Single-Molecule Sequencing Assists Genome Assembly Improvement and Structural Variation In2021-02-25

Single-Molecule Sequencing Assists Genome Assembly Improvement and Structural Variation Inference

Open ArchivePublished:April 19, 2016DOI:https://doi.org/10.1016/j.molp.2016.04.002

PlumX Metrics

Dear Editor,The single-molecule real-time (SMRT) sequencing platform presented by Pacific Biosciences (PacBio) is regarded as a third-generation sequencing technology (Eid et al., 2009Roberts et al., 2013). PacBio delivers long reads from several to tens of kilobases (kbs), which are ideal for filling unsequenced gaps due to unusual sequence contexts, such as high-GC content or repeat-rich regions (Bashir et al., 2012Berlin et al., 2015Chaisson et al., 2015). PacBio long reads are also favorable for detecting large DNA fragments harboring structural variations (SVs), such as inversions, translocations, duplications, and large insertions/deletions (indels) (Ritz et al., 2010English et al., 2014). However, one drawback of PacBio is the high error rate of base calling for single pass coverage of the genome (Au et al., 2012Koren et al., 2012). This drawback can be mitigated by increasing sequencing coverage to achieve high consensus accuracy, but the requirements may be prohibitive for the de novo assembly of large- or medium-size genomes using only PacBio when considering both budgetary and computational costs. Alternatively, PacBio may be used for assembly improvement of near-finished reference genomes, especially for filling gaps in which unsequenced bases are represented by the letter N (English et al., 2012). Here, we combined PacBio (∼15x) with Illumina reads (∼40x) to improve the genome assemblies of African wild (Oryza barthii) and cultivated rice (O. glaberrima), and to infer large SVs between O. barthii and O. glaberrima.
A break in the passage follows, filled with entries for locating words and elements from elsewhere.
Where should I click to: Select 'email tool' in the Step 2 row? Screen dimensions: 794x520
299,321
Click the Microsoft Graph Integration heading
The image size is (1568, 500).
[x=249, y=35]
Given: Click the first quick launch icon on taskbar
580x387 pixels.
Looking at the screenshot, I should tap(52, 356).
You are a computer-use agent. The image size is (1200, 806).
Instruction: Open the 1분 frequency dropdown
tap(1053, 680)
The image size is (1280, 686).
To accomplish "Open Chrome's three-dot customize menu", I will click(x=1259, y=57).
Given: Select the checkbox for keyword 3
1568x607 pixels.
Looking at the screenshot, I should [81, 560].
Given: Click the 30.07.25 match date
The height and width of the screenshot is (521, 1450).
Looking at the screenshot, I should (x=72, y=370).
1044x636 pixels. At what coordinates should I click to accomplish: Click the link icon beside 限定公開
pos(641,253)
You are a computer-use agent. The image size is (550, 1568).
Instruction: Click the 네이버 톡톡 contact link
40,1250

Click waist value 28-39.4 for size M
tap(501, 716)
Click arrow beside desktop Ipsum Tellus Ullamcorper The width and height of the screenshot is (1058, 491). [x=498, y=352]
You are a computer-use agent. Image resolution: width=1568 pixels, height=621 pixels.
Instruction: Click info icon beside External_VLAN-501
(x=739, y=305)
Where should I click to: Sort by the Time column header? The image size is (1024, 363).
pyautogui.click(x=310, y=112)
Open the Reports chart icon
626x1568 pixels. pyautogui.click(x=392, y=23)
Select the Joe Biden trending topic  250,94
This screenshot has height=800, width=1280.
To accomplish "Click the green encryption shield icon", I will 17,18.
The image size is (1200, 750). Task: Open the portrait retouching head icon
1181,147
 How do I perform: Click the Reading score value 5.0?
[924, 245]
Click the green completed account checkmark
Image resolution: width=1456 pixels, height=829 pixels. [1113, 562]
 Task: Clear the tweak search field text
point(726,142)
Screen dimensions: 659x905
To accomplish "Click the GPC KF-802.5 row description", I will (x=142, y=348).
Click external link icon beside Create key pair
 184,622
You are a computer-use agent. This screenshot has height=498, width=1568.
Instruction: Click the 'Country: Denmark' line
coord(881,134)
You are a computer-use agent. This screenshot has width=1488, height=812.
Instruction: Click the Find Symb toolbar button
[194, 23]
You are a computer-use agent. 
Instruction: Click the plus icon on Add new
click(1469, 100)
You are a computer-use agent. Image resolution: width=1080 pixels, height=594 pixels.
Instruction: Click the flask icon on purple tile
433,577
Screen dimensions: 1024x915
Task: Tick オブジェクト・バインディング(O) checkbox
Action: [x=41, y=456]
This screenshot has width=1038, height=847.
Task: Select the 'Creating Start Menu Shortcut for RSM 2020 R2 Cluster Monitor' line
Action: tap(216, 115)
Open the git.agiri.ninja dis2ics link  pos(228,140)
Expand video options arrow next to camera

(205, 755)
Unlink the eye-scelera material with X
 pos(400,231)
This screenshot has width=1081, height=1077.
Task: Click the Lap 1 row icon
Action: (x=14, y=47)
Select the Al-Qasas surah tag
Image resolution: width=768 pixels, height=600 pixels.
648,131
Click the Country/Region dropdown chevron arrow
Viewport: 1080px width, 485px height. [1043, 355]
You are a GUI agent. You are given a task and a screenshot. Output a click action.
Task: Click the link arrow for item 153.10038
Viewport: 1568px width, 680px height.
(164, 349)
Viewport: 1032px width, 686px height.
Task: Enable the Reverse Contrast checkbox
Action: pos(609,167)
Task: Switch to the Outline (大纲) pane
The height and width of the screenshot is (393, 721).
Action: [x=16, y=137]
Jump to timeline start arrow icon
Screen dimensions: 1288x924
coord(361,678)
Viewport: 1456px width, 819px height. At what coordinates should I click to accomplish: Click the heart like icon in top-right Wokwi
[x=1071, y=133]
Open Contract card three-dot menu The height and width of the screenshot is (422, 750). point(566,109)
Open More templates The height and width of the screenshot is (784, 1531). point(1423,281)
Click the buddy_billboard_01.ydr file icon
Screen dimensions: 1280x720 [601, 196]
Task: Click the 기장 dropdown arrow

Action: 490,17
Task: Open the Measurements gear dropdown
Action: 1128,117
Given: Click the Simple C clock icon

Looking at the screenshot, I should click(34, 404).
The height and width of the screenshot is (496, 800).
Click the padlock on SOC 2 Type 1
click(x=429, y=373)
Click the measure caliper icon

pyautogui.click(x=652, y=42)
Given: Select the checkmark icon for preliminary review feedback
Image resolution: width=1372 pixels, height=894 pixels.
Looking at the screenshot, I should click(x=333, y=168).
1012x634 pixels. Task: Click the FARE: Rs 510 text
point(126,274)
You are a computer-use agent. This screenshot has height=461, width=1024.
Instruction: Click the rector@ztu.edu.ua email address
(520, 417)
The two African rice genomes were first sequenced using Illumina to produce ∼153 million and ∼120 million 100-nt paired-end short reads for O. barthii and O. glaberrima, respectively. The PacBio RS-II system was used later to generate long reads. On average, each SMRT cell generated ∼80 000 usable long reads (read quality ≥0.85; subread length ≥100 bp) with an average length of 5.8 kb and a total base yield of 455 Mb, covering the rice genome at least one-fold per SMRT cell. To fully use every segment of the PacBio reads, the assembly improvement process was conducted over five steps (Supplemental Figure 1 and Supplemental Notes). Using the released O. barthii and O. glaberrima genomes as references, the pipeline generated two new assemblies that appeared to be greatly improved (Supplemental Table 1). At the contig level, the original 25 409 O. barthii contigs were reduced to 3448; the total length increased from 305.7 Mb to 325.0 Mb, and N50 increased from 18.9 kb to 201.3 kb. As for O. glaberrima, the 25 481 contigs were reduced to 5844; the total length increased from 303.3 Mb to 316.5 Mb, and N50 increased from 23.2 kb to 195.1 kb. At the chromosome level without counting the Ns, the total sequence of O. barthii increased from 305.7 Mb to 324.5 Mb, and that of O. glaberrima increased from 273.6 Mb to 294.5 Mb. In addition, the gaps in the full chromosome assemblies of the two genomes were effectively filled: in O. barthii, 12 065 gaps were filled, reducing Ns from 2 539 700 to 32 796 bases; in O. glaberrima, 14 847 gaps were filled, reducing Ns from 13 084 265 to 29 389 bases.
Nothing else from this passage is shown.